PHOTOGRAPH BY DEWITT JONES/COURTESY OF BALLYNEAL GOLF & HUNT CLUB

Ballyneal’s inland-links golf inspires creativity around the green.

AS EVERY CADDYSHACK fan knows, night-putting can get you kicked out of college. At Holyoke’s Ballyneal Golf and Hunt Club, however, members just get a kick out of the activity.

One of the three private clubs with a putting course—in addition to a traditional practice green—featured in this issue (page 62), Ballyneal sells glow balls in a variety of colors so members and their guests can fire at illuminated pins beneath a vast blanket of stars well into the night.

This spectacle inspired Ballyneal member, filmmaker and longtime National Geographic photographer Dewitt Jones. His long- exposure image captures the evening electricity of the course, with the putts forming a neon tangle of spaghetti or Silly String as they ride the contours of the slopes like alpine athletes in a Colorado torchlight ski parade.

The heaving chop hills that form those slopes complete the composition.

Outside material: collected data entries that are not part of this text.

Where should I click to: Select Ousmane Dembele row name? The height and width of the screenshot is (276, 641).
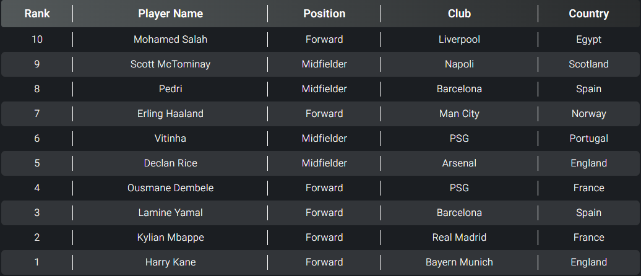[x=170, y=188]
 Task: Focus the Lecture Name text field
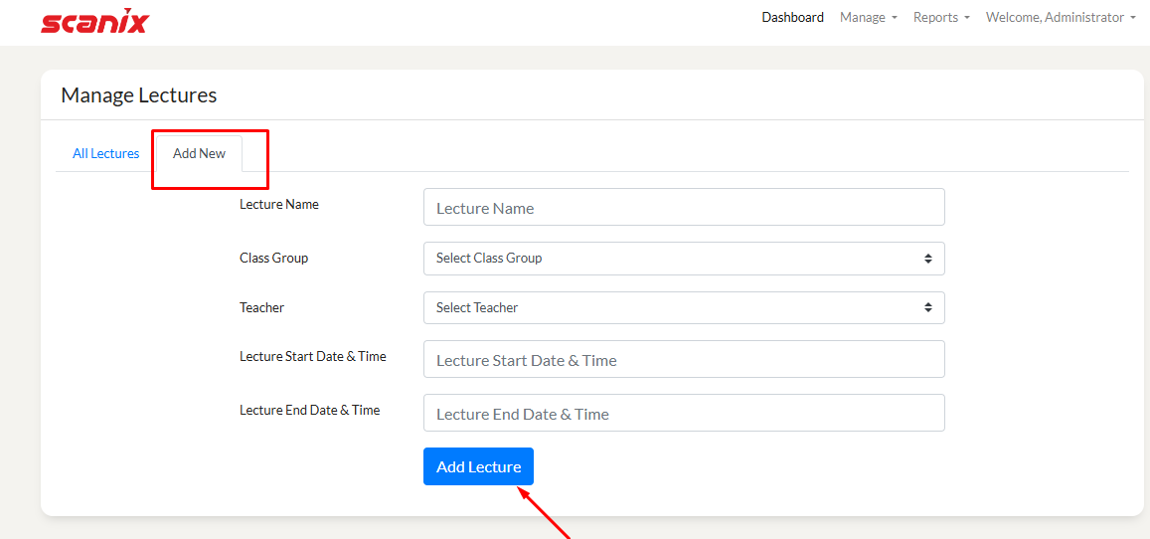tap(683, 208)
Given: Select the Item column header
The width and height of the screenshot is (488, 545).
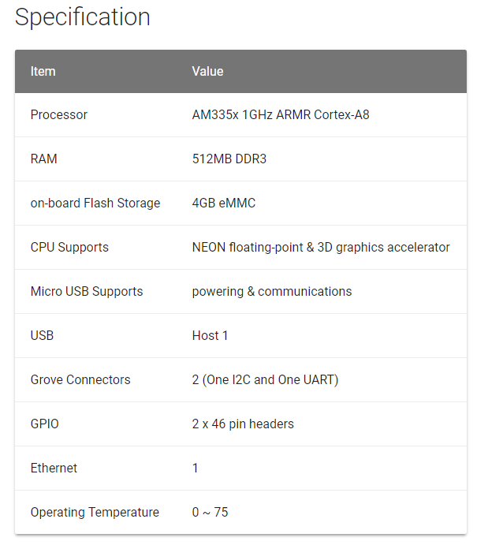Looking at the screenshot, I should click(43, 71).

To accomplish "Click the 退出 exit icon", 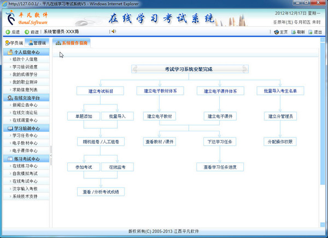I will (x=311, y=32).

They silhouette the background against the kind of magnificent celestial canopy you get to experience when you’re 200 miles east of the closest light-polluting city.

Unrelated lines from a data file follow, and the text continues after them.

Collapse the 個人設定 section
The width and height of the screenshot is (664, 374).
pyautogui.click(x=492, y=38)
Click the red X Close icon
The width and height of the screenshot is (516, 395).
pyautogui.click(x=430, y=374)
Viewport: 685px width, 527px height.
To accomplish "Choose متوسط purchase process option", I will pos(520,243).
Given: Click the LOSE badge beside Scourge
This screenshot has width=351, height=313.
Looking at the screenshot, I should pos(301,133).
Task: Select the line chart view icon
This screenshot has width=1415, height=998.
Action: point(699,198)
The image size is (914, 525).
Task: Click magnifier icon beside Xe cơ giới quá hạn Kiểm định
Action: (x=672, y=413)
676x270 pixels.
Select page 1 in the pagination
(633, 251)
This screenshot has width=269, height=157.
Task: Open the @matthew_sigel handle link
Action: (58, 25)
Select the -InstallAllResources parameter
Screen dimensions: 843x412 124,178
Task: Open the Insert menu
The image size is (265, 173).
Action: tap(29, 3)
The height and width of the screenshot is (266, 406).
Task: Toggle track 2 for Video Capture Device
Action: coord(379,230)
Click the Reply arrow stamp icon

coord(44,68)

It’s an uncommon look from an area called “The Commons,” as this 15-year-old club has aptly named the putting course at the center of its village. Designed by Tom Doak—who also created Ballyneal’s stellar 7,147-yard 18-hole layout and its 12-hole, par-3 Mulligan Course—the undulant acre gathers members from all over, such as the Sonoma-based Jones, after they’ve finished their round on the celebrated main course.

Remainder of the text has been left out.